**WHAT THE TASK ASKS**
Please report how many lines in the records below contain the word "pixels", and give nothing else.

**DATA FOR REVIEW**
= Beginning of Section =

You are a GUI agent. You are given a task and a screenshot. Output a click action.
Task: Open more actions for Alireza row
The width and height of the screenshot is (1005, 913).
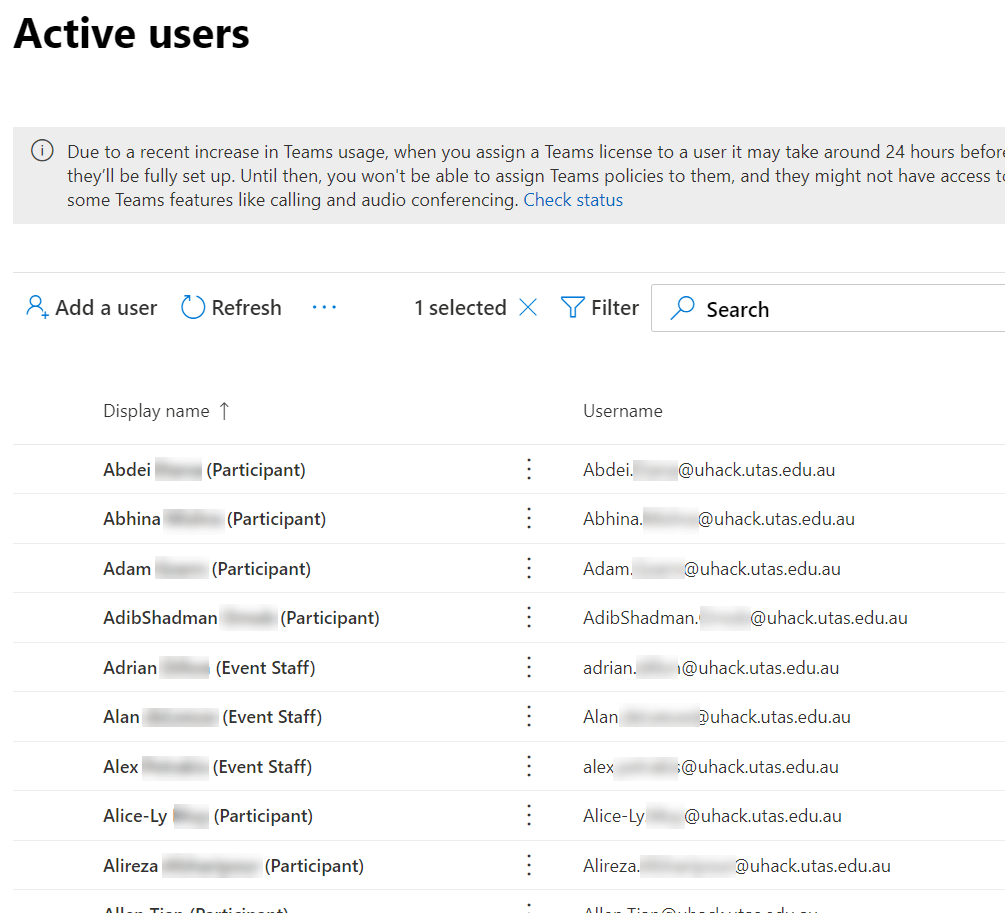pos(530,865)
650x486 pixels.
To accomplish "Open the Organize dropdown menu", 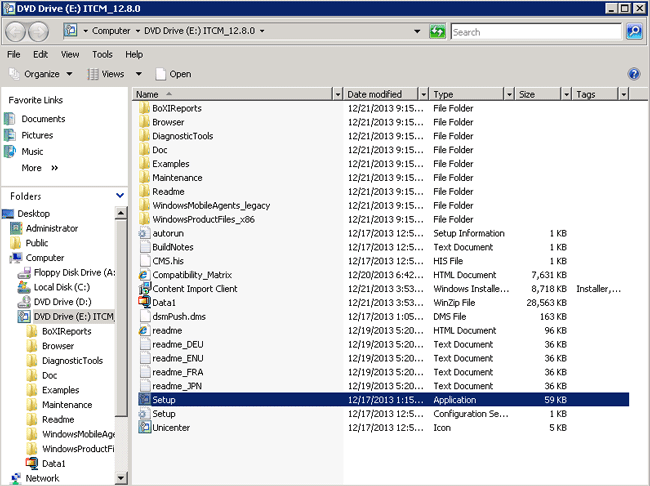I will [41, 74].
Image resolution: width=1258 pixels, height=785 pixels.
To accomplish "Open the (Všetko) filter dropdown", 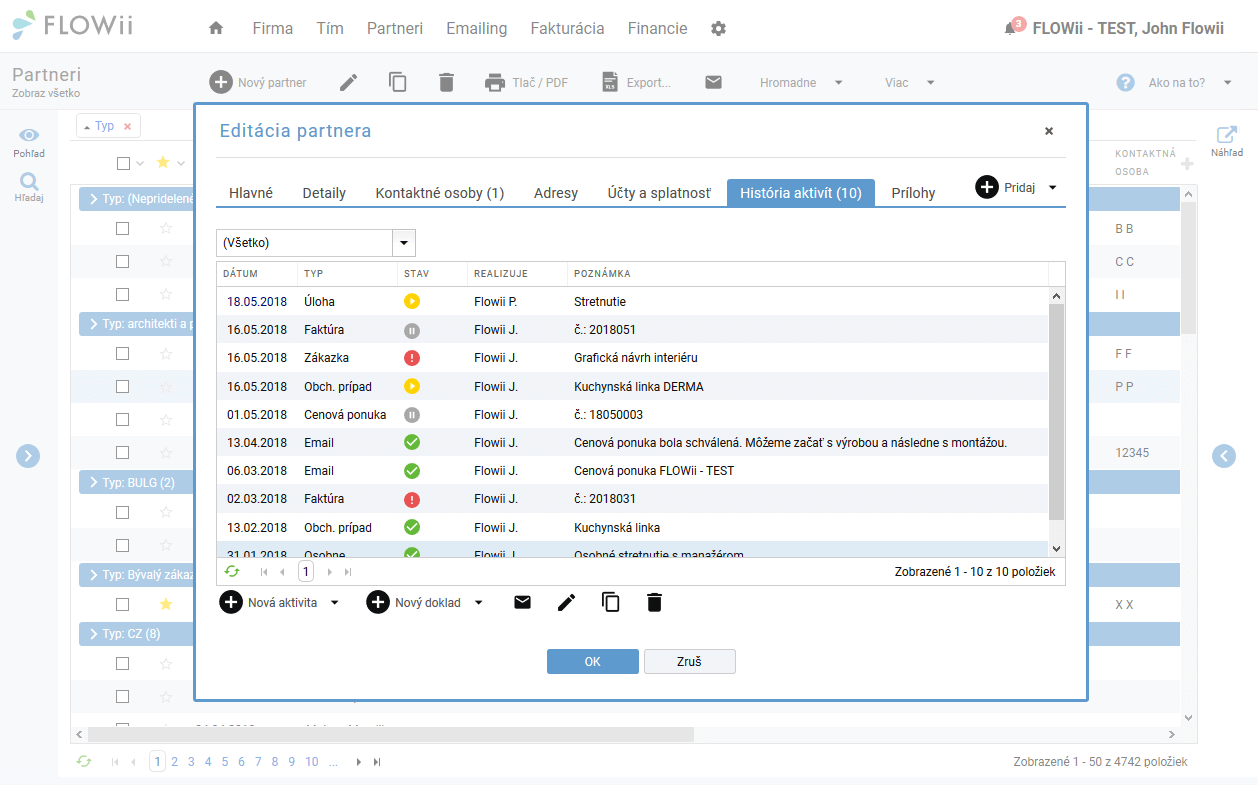I will pyautogui.click(x=315, y=242).
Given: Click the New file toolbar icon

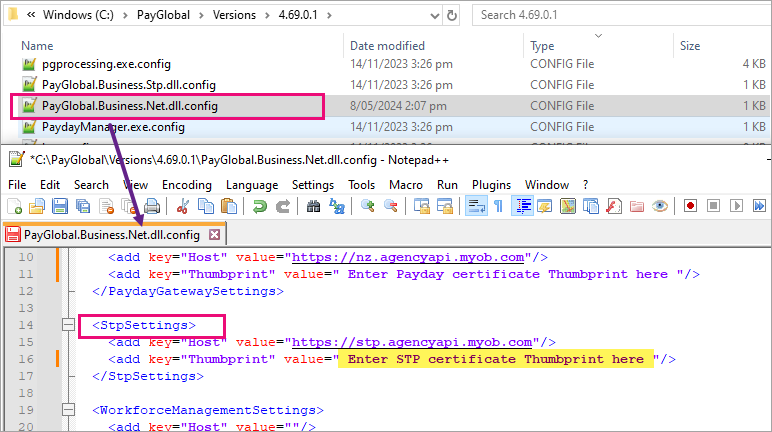Looking at the screenshot, I should (14, 206).
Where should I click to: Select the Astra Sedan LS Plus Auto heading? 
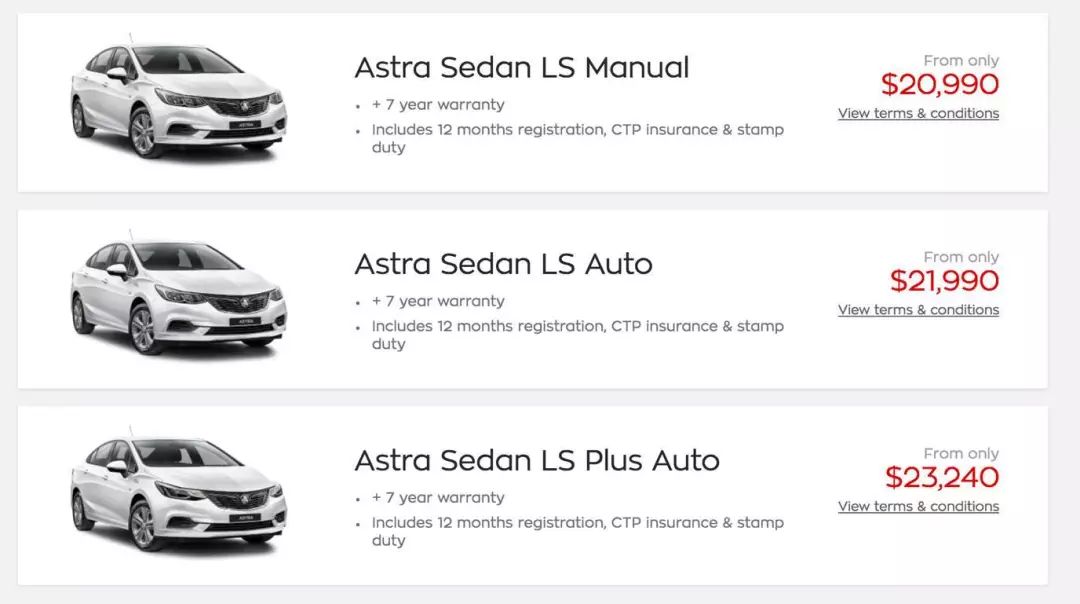537,461
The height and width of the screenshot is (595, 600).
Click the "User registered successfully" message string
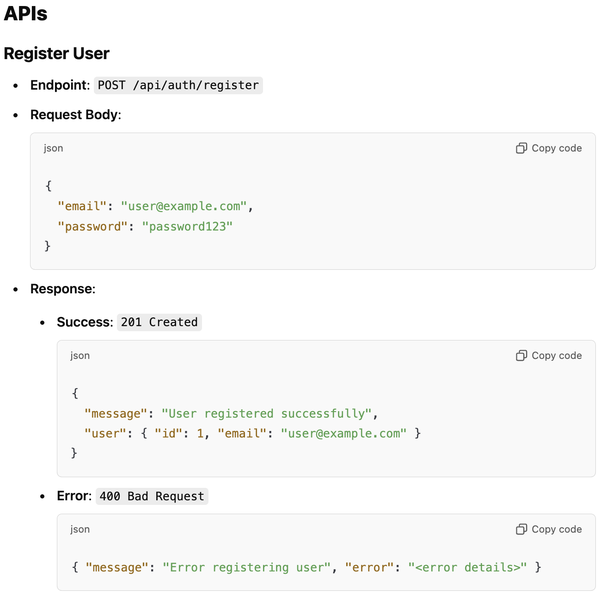266,413
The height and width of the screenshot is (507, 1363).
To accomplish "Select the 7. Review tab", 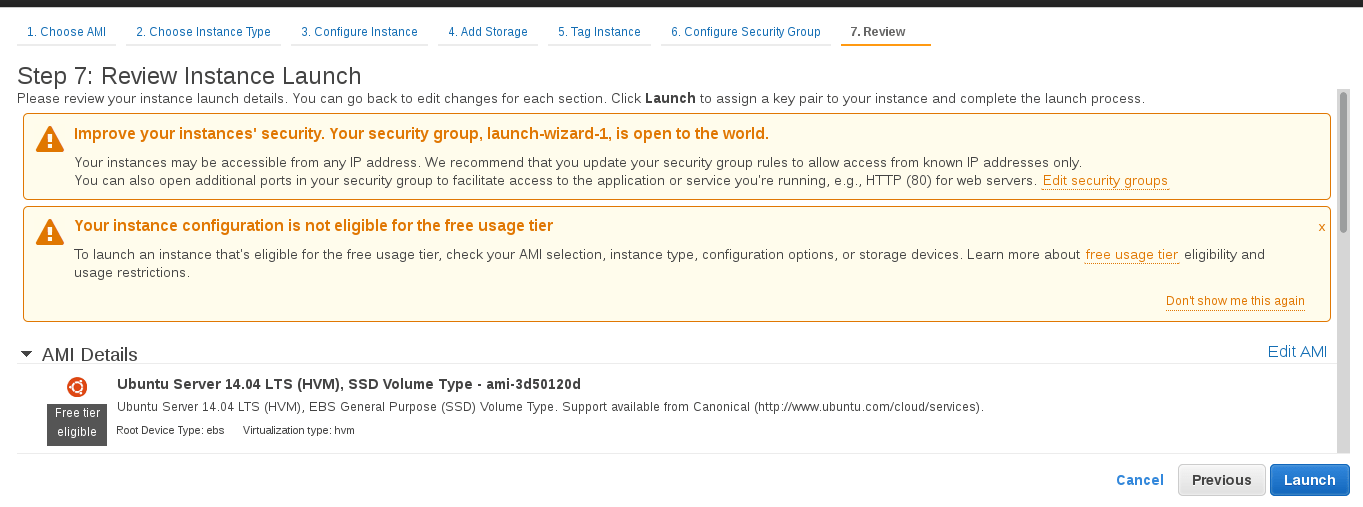I will pos(878,32).
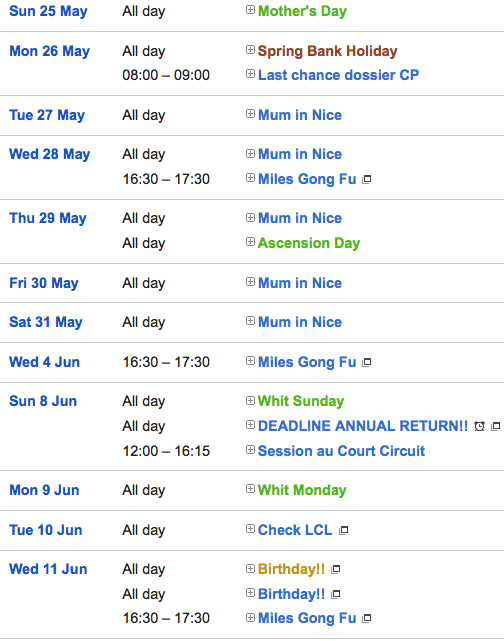Go to the Sun 8 Jun date
The image size is (504, 641).
pyautogui.click(x=43, y=401)
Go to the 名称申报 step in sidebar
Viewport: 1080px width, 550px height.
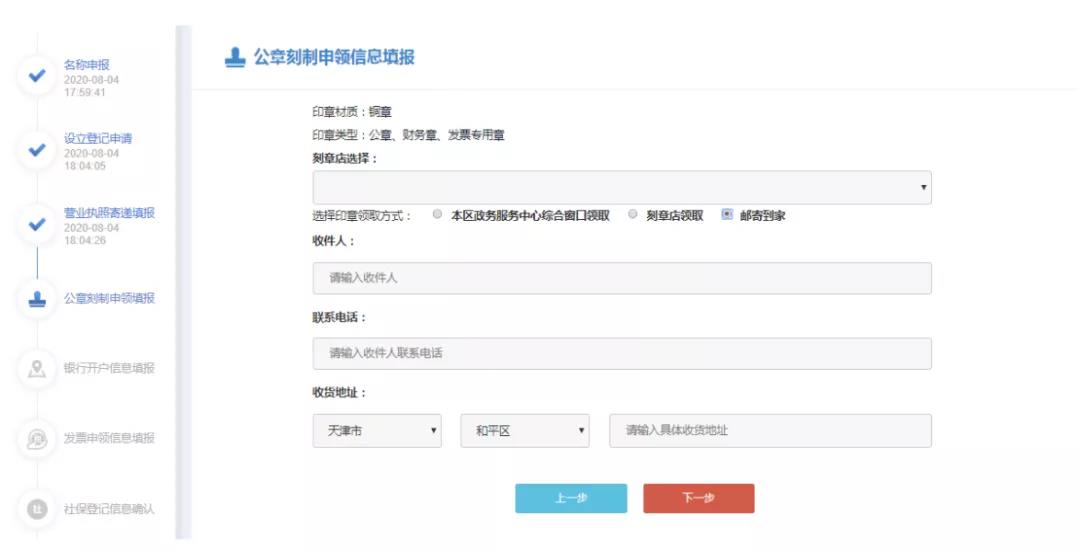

= End of Section =

**REPLY**
2